(Data Opens)
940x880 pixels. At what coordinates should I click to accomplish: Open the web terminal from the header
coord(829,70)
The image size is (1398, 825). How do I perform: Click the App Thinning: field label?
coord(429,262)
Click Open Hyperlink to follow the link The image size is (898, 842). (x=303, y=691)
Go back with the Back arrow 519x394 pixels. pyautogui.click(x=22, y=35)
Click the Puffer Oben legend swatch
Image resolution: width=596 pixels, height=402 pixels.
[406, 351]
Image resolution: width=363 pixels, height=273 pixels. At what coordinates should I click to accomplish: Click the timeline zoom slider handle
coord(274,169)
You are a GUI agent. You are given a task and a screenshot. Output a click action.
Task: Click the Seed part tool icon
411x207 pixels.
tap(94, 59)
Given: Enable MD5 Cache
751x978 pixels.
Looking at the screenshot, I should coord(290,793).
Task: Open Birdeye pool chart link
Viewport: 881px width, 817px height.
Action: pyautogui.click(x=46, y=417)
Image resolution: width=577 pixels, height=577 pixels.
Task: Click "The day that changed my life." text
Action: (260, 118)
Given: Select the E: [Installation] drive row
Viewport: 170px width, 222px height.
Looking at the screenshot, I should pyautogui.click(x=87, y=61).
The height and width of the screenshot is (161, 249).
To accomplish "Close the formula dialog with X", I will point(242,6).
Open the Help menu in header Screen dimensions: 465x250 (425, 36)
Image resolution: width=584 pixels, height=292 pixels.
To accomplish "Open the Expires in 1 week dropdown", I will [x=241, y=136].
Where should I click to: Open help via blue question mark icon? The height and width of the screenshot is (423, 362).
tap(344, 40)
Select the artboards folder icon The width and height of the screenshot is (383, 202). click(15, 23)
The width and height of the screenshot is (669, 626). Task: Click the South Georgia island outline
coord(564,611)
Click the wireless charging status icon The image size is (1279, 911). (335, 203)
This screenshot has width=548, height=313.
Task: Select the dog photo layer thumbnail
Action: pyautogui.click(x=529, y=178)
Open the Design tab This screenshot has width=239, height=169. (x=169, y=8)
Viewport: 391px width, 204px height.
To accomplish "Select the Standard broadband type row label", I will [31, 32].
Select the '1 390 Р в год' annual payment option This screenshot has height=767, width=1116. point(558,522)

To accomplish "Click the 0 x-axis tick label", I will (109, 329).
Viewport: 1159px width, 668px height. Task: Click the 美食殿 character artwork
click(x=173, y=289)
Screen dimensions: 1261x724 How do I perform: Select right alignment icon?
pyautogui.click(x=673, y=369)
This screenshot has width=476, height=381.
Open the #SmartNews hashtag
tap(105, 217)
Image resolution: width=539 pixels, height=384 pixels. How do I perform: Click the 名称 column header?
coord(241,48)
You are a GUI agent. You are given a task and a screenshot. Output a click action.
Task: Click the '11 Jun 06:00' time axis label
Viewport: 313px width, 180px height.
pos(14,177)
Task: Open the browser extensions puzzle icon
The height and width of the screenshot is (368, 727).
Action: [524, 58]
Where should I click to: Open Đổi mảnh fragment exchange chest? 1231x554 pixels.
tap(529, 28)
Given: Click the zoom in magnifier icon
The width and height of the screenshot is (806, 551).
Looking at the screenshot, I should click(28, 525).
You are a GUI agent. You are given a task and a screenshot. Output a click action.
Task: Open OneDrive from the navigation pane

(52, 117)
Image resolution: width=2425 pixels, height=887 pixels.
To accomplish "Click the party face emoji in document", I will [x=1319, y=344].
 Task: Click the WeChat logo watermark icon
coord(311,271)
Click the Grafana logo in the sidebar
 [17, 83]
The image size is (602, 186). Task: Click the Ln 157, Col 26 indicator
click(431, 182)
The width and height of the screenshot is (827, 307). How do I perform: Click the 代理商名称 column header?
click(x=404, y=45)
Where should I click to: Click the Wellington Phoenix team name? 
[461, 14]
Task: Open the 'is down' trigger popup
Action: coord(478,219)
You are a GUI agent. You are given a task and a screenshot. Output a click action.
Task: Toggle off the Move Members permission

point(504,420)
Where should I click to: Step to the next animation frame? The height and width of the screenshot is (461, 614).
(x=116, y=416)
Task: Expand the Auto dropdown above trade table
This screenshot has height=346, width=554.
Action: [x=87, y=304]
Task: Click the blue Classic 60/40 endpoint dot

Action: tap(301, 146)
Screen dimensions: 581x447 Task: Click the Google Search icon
(Data Closes)
== Work instruction ==
Answer by repeating every line of the listing exactly.

== Written response ==
940x880 pixels. At what coordinates should I click to accomplish: Open the web terminal from the header
coord(829,70)
The image size is (1398, 825). How do I perform: Click the App Thinning: field label?
coord(429,262)
Click Open Hyperlink to follow the link The image size is (898, 842). (x=303, y=691)
Go back with the Back arrow 519x394 pixels. pyautogui.click(x=22, y=35)
Click the Puffer Oben legend swatch
Image resolution: width=596 pixels, height=402 pixels.
[406, 351]
Image resolution: width=363 pixels, height=273 pixels. At what coordinates should I click to accomplish: Click the timeline zoom slider handle
coord(274,169)
You are a GUI agent. You are given a task and a screenshot. Output a click action.
Task: Click the Seed part tool icon
411x207 pixels.
tap(94, 59)
Given: Enable MD5 Cache
751x978 pixels.
Looking at the screenshot, I should coord(290,793).
Task: Open Birdeye pool chart link
Viewport: 881px width, 817px height.
Action: pyautogui.click(x=46, y=417)
Image resolution: width=577 pixels, height=577 pixels.
Task: Click "The day that changed my life." text
Action: (260, 118)
Given: Select the E: [Installation] drive row
Viewport: 170px width, 222px height.
Looking at the screenshot, I should pyautogui.click(x=87, y=61).
The height and width of the screenshot is (161, 249).
To accomplish "Close the formula dialog with X", I will point(242,6).
Open the Help menu in header Screen dimensions: 465x250 (425, 36)
Image resolution: width=584 pixels, height=292 pixels.
To accomplish "Open the Expires in 1 week dropdown", I will [x=241, y=136].
Where should I click to: Open help via blue question mark icon? The height and width of the screenshot is (423, 362).
tap(344, 40)
Select the artboards folder icon The width and height of the screenshot is (383, 202). click(15, 23)
The width and height of the screenshot is (669, 626). Task: Click the South Georgia island outline
coord(564,611)
Click the wireless charging status icon The image size is (1279, 911). (335, 203)
This screenshot has width=548, height=313.
Task: Select the dog photo layer thumbnail
Action: pyautogui.click(x=529, y=178)
Open the Design tab This screenshot has width=239, height=169. (x=169, y=8)
Viewport: 391px width, 204px height.
To accomplish "Select the Standard broadband type row label", I will [31, 32].
Select the '1 390 Р в год' annual payment option This screenshot has height=767, width=1116. point(558,522)

To accomplish "Click the 0 x-axis tick label", I will (109, 329).
Viewport: 1159px width, 668px height. Task: Click the 美食殿 character artwork
click(x=173, y=289)
Screen dimensions: 1261x724 How do I perform: Select right alignment icon?
pyautogui.click(x=673, y=369)
This screenshot has width=476, height=381.
Open the #SmartNews hashtag
tap(105, 217)
Image resolution: width=539 pixels, height=384 pixels. How do I perform: Click the 名称 column header?
coord(241,48)
You are a GUI agent. You are given a task and a screenshot. Output a click action.
Task: Click the '11 Jun 06:00' time axis label
Viewport: 313px width, 180px height.
pos(14,177)
Task: Open the browser extensions puzzle icon
The height and width of the screenshot is (368, 727).
Action: [524, 58]
Where should I click to: Open Đổi mảnh fragment exchange chest? 1231x554 pixels.
tap(529, 28)
Given: Click the zoom in magnifier icon
The width and height of the screenshot is (806, 551).
Looking at the screenshot, I should click(28, 525).
You are a GUI agent. You are given a task and a screenshot. Output a click action.
Task: Open OneDrive from the navigation pane

(52, 117)
Image resolution: width=2425 pixels, height=887 pixels.
To accomplish "Click the party face emoji in document", I will [x=1319, y=344].
 Task: Click the WeChat logo watermark icon
coord(311,271)
Click the Grafana logo in the sidebar
 [17, 83]
The image size is (602, 186). Task: Click the Ln 157, Col 26 indicator
click(431, 182)
The width and height of the screenshot is (827, 307). How do I perform: Click the 代理商名称 column header?
click(x=404, y=45)
Where should I click to: Click the Wellington Phoenix team name? 
[461, 14]
Task: Open the 'is down' trigger popup
Action: coord(478,219)
You are a GUI agent. You are given a task and a screenshot. Output a click action.
Task: Toggle off the Move Members permission

point(504,420)
Where should I click to: Step to the next animation frame? The height and width of the screenshot is (461, 614).
(x=116, y=416)
Task: Expand the Auto dropdown above trade table
This screenshot has height=346, width=554.
Action: [x=87, y=304]
Task: Click the blue Classic 60/40 endpoint dot

Action: tap(301, 146)
Screen dimensions: 581x447 Task: Click the Google Search icon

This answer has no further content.